While Cueto has been one of the top pitchers over the past five years, almost on a Clayton Kershaw level, he hasn’t really performed that well since becoming a member of the Royals at the July 31 trade deadline.
He’s had a couple of stellar starts but they have always come at Kauffman Stadium. His starts on the road haven’t been so stellar.
Yet again, he proved that he can pitch at home for the Royals, throwing a complete game, two hitter. He allowed one run on three walks and four strikeouts. Granted I’ve seen better complete games. As an Oakland A’s fan I’ve seen more than a few, actually.

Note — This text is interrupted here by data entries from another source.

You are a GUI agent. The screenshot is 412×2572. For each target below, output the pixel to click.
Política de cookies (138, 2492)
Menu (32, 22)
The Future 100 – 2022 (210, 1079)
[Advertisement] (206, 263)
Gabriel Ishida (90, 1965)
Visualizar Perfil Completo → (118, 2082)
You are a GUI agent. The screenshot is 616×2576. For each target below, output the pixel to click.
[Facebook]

Cueto’s complete game was the first complete game in the World Series since there were a rash of complete games in the late 1980’s and early 1990’s. Jack Morris pitched one for the Minnesota Twins in 1991 against the Atlanta Braves.
Dave Stewart pitched two for the Oakland Athletics – the first in Game 1 of the 1989 World Series against the San Francisco Giants and the other Game 4 in the 1990 World Series against the Cincinnati Reds. Prior to that Bruce Hurst pitched a complete game for the Boston Red Sox against the Mets in Game 5 of the 1986 World Series.

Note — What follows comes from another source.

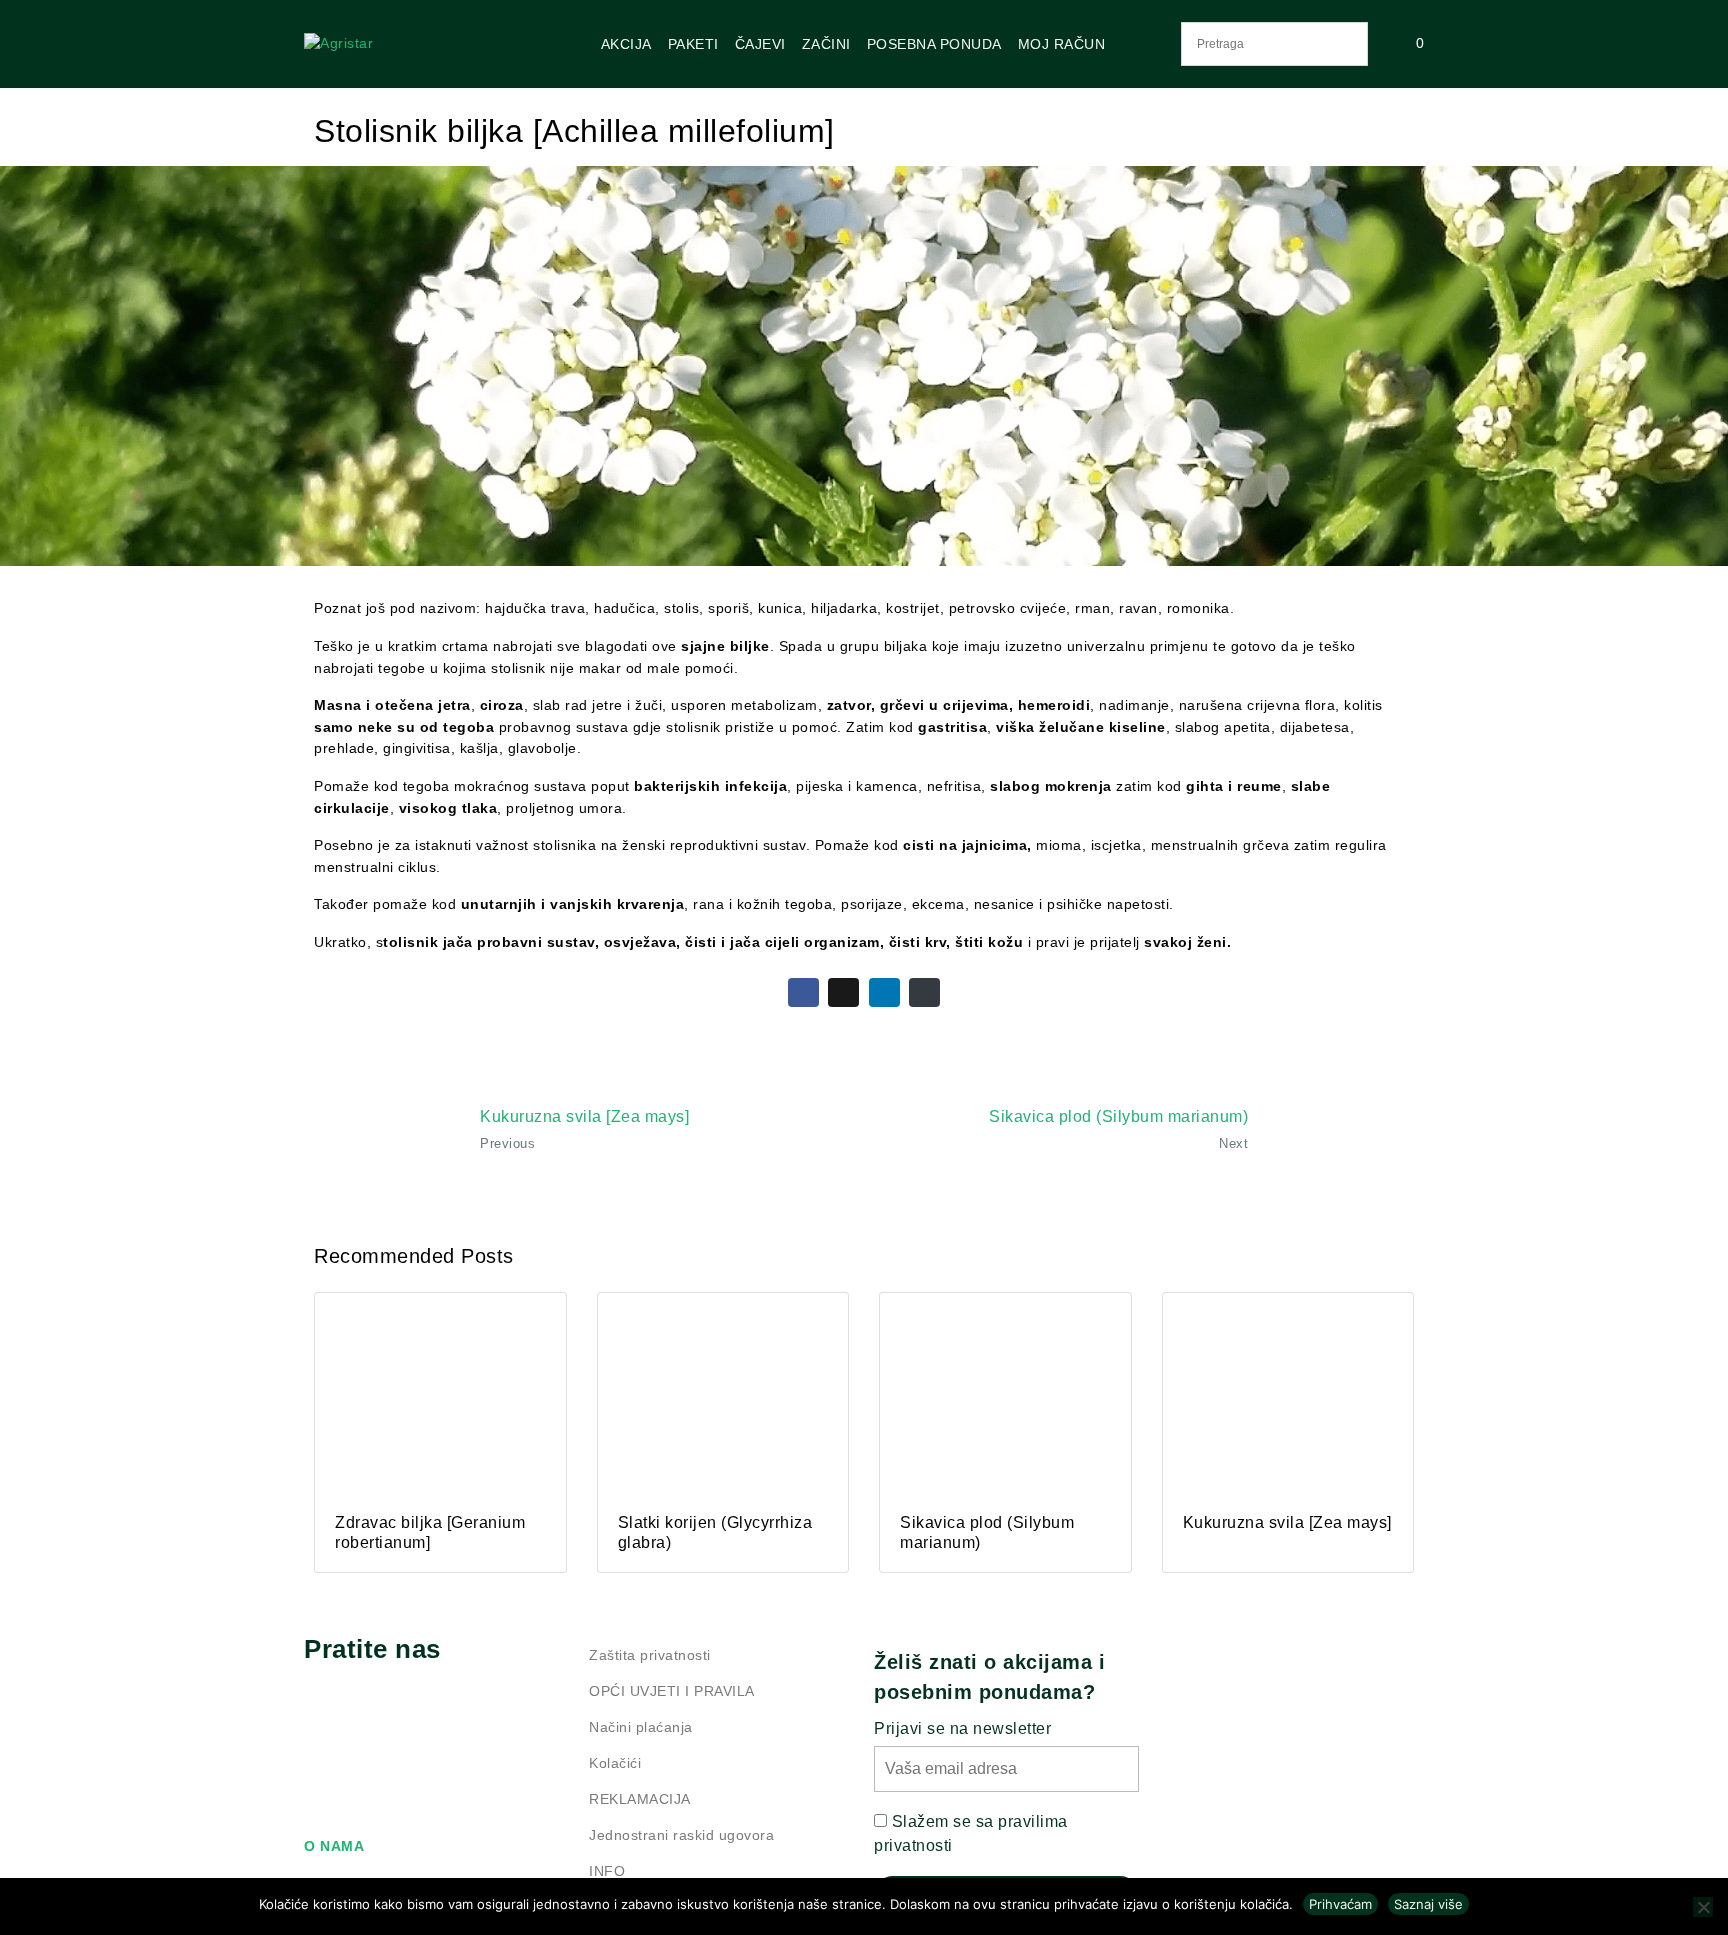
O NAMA (334, 1846)
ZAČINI (826, 44)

So to say that Cueto’s performance was one for the record books would be somewhat of an understatement. deGrom had a rough day, that is for sure – yet that isn’t to forget about the Royals offense.
While this game ultimately came down to Cueto going the distance and Mets’ starter Jacob deGrom having his worst start of the 2015 postseason, even though he cruised through the first four innings, the Royals always found a way to put the ball in play.

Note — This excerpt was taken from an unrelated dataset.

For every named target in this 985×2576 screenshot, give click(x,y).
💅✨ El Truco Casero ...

“We don’t swing and miss,” said Royals manager Ned Yost. “We put the ball in play, and we find ways to just keep putting the ball in play until you find holes.”
They have an offense that continually puts the ball in play. They didn’t swing and miss on a single fastball by deGrom. A ball in play may be an out or even a strike, but those outs can also be sacrifice flies or other run scoring outs, like the one used by Eric Hosmer to win Game 1.
They didn’t have much against deGrom until the fourth inning but were unable to capitalize on it. In the top of the inning Lucas Duda, the only member of the Mets to get a hit off of Cueto, hit a two-out single that scored Daniel Murphy for the Mets only run.
Cueto closed out the game in the top of the ninth and the rest was, as previously noted, one for the books. Cueto had help of course – American League Championship Series MVP Alcides Escobar showed off his defensive skills plus an RBI single in the fifth and a triple in the eighth that plated Alex Gordon.
While Cueto had plenty off assistance in the seven runs scored by his teammates, Game 2 belonged to him and his complete game, two-hitter.
That’s not to say that the Mets are out of it yet. In their last World Championship in 1986 the Mets lost Game 1 by just one-run and Game 2 by six runs …. sound familiar??
As the series heads to Citi Field in New York the Royals may appear in control, however, this is baseball and anything can and usually does happen.